> **Activity**
Using the records that follow, work out the number of lines with the word "Given" in them; reply with that number only.

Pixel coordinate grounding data
§ §

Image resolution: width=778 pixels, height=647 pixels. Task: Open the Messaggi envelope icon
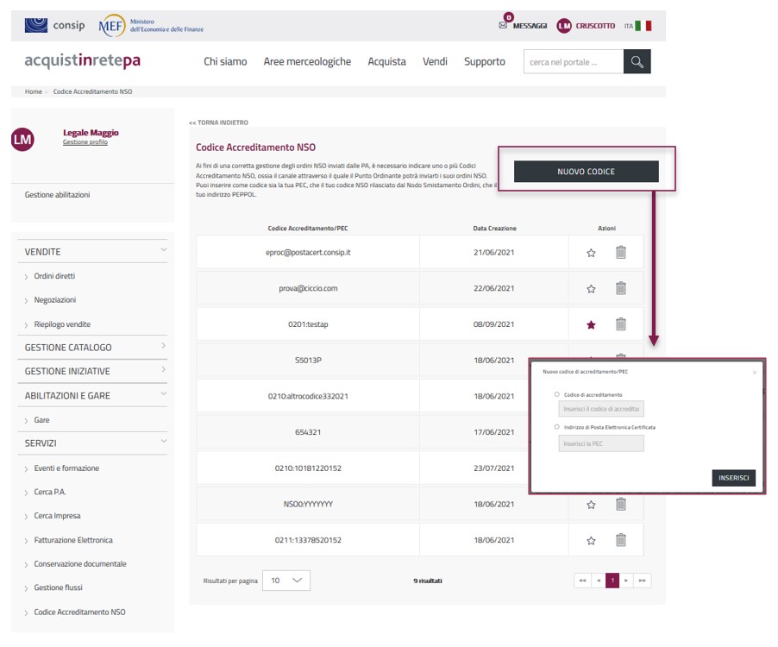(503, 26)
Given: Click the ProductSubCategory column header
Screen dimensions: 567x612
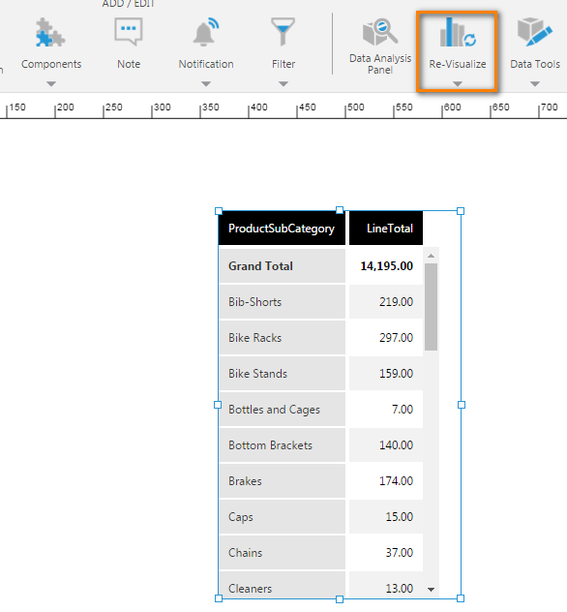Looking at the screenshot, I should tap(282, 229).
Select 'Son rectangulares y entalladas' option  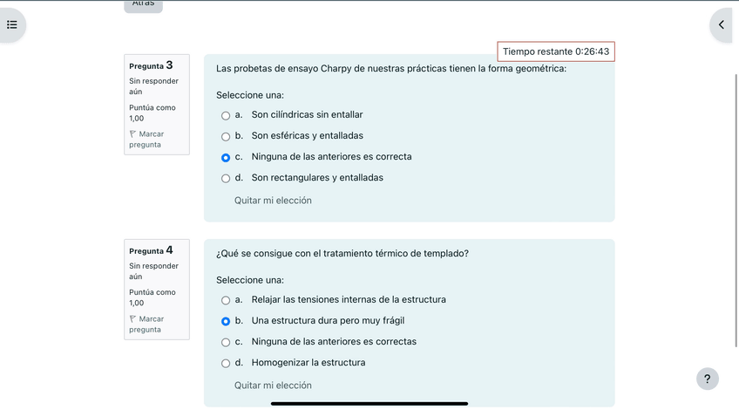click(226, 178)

§ §

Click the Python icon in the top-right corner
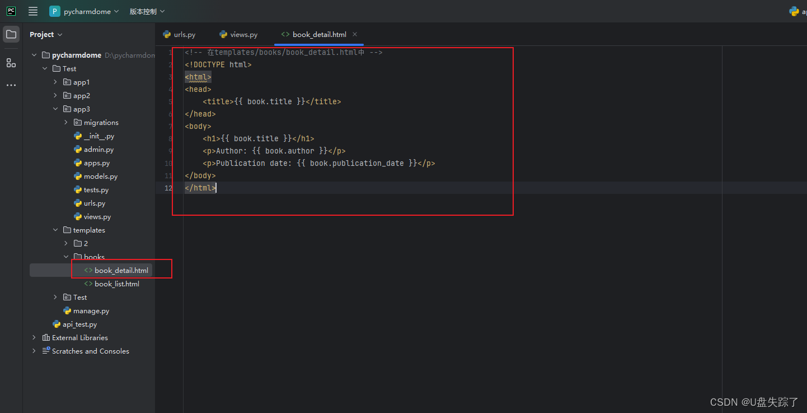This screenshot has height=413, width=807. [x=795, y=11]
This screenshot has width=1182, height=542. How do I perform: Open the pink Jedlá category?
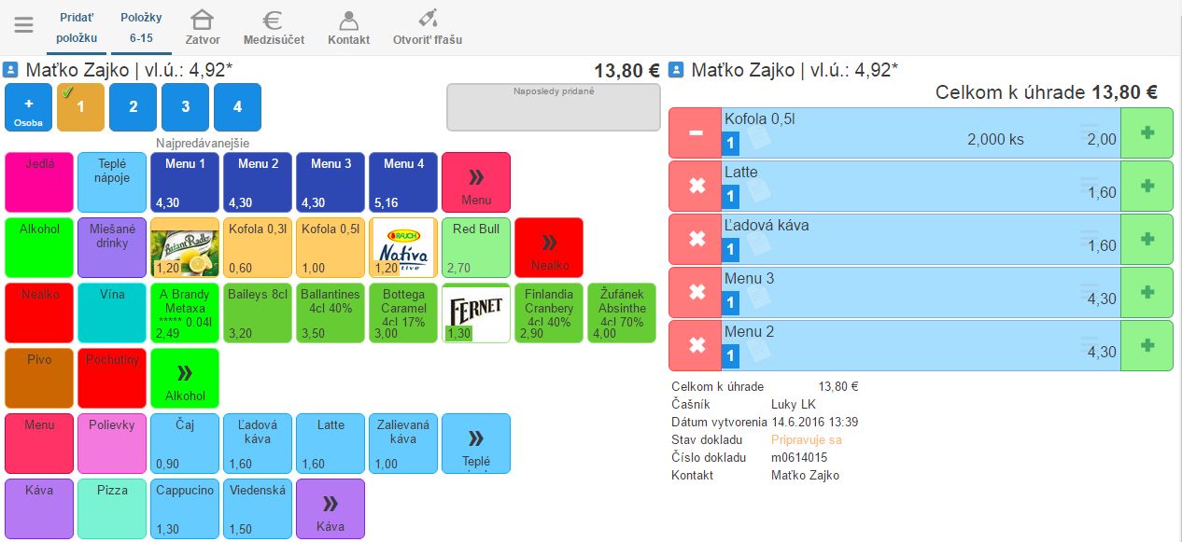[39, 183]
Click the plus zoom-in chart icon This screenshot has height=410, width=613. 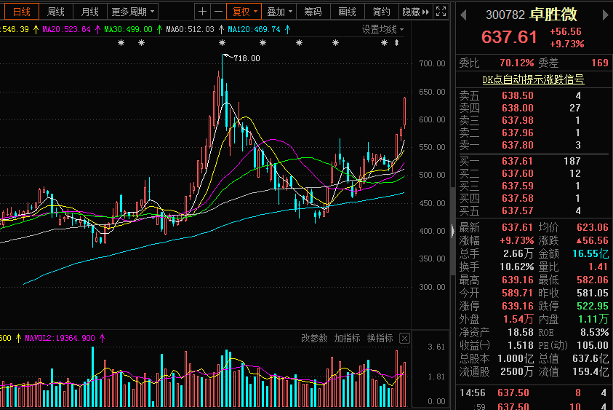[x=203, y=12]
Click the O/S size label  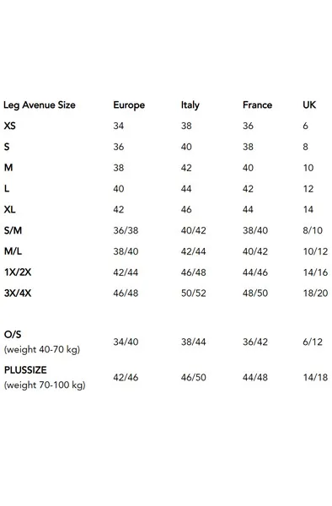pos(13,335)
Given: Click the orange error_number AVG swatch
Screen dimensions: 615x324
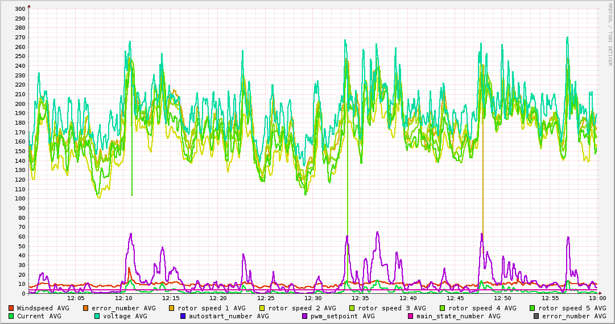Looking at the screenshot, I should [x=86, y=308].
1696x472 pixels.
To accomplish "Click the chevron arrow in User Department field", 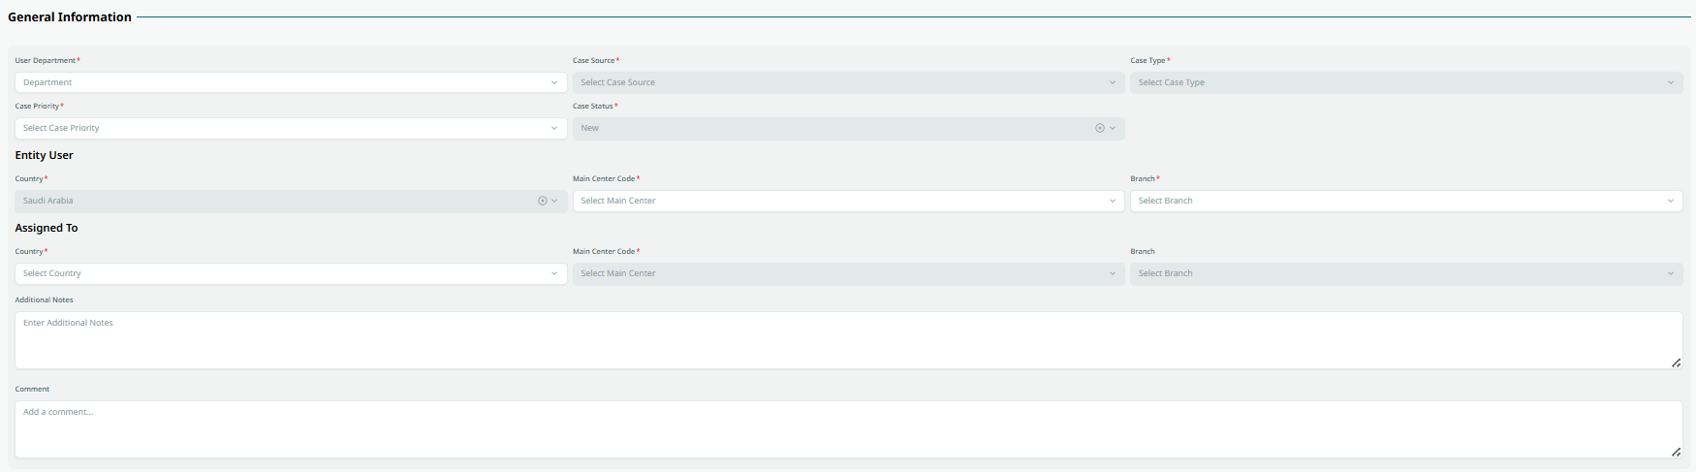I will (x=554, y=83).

§ §

> **Exercise result**
2